## [WORK TO COMPLETE]
Write out only the opening lines of the entries, through the line with "Toggle the red".

===== EXTRACTED INFORMATION =====

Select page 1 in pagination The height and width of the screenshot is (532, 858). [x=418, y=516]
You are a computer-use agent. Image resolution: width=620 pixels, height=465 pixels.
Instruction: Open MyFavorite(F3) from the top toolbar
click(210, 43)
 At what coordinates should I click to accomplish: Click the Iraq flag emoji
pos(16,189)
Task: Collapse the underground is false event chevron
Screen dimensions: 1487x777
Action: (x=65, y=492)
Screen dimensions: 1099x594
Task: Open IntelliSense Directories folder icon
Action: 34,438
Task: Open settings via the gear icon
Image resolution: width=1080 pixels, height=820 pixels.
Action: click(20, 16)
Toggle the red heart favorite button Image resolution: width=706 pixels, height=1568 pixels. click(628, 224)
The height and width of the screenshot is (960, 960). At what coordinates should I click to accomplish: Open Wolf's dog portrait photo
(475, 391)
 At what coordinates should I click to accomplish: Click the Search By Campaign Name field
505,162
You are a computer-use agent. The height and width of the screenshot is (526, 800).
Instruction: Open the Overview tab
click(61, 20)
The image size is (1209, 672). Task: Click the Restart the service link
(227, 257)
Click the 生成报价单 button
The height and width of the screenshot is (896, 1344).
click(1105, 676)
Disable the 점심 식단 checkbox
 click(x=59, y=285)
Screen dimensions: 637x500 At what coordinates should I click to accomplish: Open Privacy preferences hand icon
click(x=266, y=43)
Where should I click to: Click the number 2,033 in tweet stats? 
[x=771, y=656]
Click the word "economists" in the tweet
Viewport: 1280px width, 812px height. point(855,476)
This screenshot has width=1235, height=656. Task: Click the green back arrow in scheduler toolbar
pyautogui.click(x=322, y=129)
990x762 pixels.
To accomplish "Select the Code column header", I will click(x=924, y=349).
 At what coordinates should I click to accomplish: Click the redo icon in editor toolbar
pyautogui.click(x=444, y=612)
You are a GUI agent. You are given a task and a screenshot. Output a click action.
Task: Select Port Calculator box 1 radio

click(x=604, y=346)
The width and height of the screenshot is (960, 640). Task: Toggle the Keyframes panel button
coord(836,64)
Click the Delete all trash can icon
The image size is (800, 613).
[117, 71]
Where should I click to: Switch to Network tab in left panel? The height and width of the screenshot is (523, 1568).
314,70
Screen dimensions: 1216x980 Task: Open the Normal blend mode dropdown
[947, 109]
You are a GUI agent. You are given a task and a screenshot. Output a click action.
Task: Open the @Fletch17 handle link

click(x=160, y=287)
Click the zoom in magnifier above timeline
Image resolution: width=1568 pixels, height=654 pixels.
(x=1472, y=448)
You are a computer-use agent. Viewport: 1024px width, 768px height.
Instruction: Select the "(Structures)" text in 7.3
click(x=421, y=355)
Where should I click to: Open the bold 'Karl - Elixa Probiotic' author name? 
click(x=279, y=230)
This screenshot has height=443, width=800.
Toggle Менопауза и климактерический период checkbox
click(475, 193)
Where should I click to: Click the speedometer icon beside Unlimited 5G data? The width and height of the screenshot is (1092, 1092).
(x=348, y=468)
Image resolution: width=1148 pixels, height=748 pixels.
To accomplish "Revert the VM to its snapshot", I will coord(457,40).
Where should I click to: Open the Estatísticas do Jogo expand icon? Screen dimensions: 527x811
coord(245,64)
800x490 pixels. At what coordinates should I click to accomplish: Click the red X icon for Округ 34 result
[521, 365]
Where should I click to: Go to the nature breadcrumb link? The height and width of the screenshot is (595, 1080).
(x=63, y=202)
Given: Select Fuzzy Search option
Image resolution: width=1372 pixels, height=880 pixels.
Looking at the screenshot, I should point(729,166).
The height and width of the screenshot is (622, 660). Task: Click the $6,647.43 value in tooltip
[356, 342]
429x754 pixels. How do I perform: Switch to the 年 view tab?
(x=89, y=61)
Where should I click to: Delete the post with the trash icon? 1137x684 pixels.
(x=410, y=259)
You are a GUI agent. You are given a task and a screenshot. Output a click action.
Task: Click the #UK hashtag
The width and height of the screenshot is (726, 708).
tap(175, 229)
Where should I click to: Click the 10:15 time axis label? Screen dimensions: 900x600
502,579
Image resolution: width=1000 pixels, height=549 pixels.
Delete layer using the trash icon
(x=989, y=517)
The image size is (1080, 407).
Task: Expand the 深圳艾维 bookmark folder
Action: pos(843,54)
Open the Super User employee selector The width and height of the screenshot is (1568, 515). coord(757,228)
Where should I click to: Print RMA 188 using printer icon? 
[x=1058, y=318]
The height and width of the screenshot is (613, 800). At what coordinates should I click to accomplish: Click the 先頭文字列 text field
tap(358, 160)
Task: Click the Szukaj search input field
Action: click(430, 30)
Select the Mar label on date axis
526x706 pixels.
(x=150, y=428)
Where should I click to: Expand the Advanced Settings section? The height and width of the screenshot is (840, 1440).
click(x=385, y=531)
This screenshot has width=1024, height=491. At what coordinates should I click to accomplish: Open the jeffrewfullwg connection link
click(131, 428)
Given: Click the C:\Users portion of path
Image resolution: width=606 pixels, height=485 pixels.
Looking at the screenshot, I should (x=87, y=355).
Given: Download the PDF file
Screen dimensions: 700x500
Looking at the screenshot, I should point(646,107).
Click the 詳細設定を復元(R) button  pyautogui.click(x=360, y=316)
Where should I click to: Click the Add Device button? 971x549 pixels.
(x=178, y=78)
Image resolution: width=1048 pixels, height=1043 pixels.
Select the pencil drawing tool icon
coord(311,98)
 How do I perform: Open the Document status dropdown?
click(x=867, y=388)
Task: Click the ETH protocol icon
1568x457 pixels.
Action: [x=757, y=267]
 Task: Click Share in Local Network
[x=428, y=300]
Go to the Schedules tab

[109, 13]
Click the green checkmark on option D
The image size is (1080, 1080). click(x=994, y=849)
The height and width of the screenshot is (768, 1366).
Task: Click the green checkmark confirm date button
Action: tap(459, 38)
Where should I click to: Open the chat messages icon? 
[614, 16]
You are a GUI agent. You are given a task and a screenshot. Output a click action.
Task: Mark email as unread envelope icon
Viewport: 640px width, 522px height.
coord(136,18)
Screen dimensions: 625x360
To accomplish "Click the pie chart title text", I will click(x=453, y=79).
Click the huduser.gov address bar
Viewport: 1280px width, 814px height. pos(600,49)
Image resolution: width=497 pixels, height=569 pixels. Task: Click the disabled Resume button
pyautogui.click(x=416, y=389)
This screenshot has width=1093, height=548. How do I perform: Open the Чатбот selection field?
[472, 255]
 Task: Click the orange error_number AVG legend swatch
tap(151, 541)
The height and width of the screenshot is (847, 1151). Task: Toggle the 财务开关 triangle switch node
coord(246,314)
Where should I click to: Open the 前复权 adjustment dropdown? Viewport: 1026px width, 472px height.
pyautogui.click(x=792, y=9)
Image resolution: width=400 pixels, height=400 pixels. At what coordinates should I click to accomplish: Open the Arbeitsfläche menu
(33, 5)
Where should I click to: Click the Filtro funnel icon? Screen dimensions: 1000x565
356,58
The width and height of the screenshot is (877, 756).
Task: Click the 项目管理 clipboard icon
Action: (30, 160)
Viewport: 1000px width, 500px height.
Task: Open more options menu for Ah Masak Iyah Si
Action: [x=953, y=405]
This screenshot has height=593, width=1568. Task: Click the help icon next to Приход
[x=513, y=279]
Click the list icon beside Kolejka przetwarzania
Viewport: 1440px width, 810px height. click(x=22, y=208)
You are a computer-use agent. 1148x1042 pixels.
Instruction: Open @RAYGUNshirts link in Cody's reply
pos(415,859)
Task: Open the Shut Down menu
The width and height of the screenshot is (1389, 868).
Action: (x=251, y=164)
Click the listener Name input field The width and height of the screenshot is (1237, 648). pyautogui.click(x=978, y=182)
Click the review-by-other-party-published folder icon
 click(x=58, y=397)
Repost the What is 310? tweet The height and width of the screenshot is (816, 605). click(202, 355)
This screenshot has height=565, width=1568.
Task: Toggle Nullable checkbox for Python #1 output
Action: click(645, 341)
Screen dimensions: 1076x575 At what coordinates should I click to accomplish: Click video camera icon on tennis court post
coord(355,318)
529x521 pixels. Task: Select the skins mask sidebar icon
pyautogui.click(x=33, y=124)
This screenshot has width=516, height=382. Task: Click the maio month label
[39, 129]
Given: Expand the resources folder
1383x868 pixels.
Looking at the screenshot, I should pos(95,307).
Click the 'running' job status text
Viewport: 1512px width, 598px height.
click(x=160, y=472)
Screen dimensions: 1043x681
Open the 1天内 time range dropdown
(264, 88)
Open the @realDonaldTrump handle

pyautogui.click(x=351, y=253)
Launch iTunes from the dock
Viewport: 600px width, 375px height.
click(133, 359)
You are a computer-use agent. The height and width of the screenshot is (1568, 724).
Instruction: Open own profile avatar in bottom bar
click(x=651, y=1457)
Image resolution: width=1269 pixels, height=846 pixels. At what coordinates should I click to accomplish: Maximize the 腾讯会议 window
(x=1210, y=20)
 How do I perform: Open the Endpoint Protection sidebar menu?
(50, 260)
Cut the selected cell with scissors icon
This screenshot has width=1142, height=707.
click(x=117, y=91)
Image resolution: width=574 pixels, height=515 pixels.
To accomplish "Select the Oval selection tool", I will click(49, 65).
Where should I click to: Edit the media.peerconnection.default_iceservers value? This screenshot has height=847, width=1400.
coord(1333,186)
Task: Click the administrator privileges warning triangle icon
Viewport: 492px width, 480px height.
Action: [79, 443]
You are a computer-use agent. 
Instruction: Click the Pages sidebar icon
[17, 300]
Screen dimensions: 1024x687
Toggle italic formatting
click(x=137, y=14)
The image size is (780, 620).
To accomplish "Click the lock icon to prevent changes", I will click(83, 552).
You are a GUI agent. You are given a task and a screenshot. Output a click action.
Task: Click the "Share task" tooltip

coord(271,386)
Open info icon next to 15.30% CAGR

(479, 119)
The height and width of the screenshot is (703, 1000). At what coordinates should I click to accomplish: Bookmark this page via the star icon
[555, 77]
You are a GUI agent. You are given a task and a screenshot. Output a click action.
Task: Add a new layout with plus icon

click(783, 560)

=====

## [FINISHED EXERCISE]
Select page 1 in pagination The height and width of the screenshot is (532, 858). [x=418, y=516]
You are a computer-use agent. Image resolution: width=620 pixels, height=465 pixels.
Instruction: Open MyFavorite(F3) from the top toolbar
click(210, 43)
 At what coordinates should I click to accomplish: Click the Iraq flag emoji
pos(16,189)
Task: Collapse the underground is false event chevron
Screen dimensions: 1487x777
Action: (x=65, y=492)
Screen dimensions: 1099x594
Task: Open IntelliSense Directories folder icon
Action: 34,438
Task: Open settings via the gear icon
Image resolution: width=1080 pixels, height=820 pixels.
Action: click(20, 16)
Toggle the red heart favorite button Image resolution: width=706 pixels, height=1568 pixels. click(628, 224)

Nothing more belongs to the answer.